Crypto news

20.06.2026
18:28

Cryptocurrency in Russian banking apps: when and in what form?

Russian retail will soon be able to buy digital assets directly through banking apps, bypassing third-party exchanges. This scenario is no longer a hypothesis, but a matter of time and legislative frameworks.

A consensus is forming in the market: the integration of cryptocurrencies and digital financial assets (DFAs) into familiar banking interfaces is inevitable. However, as is often the case with regulated markets, the devil is in the details. The main question now is not "whether it will happen," but "in what form" and "who will benefit from this transformation."

Two Poles of One Market

Analysis shows that implementation will divide retail clients into two distinct segments. For beginners, a banking app will become the ideal "gateway" to the world of digital currencies. They won't need to understand seed phrases and private keys — a familiar interface, brand trust, and built-in security will do the job. Banks here have a colossal advantage over any P2P exchange.

On the other hand, experienced traders and investors are unlikely to move into banking "sandboxes." For them, deep liquidity, minimal spreads, anonymity, and access to global exchanges and DeFi protocols are critical. In this niche, banks will not be able to compete with specialized platforms, and the gray zone of exchanges for this audience will persist.

Who Will Be First?

Starting opportunities are equal for all players, but large banks with developed brokerage infrastructure will be able to scale faster. Their main obstacle is not technology, but a lack of specialized blockchain expertise within organizations. Almost all leading financial institutions in the country have already announced plans to implement crypto services. As soon as clear rules of the game emerge, regional banks will join them, for whom this will become an excellent driver of new revenue.

The Fate of the "Gray" Market

Legalization through banks will significantly shrink the share of shadow exchanges, especially in the mass segment. However, it will not be possible to completely eliminate them. The professional audience will continue to choose anonymity and global liquidity pools. Additionally, the new law introduces criminal and administrative liability for unlicensed points, which will force major players to legalize but will not destroy the demand for alternative channels.

Analyst's Conclusions

My view on the situation: We are witnessing a classic process of the market "becoming respectable." Banks will take over "white" retail clients who want simplicity and security.
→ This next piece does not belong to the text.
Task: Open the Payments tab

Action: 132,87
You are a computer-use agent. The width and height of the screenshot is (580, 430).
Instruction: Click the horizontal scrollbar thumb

This is a colossal influx of new users into the industry. But the "heart" of the crypto market — professional traders and large investors — will remain on decentralized and international platforms. Regulatory risks are the main brake, but once the law is passed (expected by the end of July), we will see an avalanche-like launch of banking crypto services. The key question: will banks be able to offer competitive conditions for experienced players, or will they forever remain "entry gates" for beginners?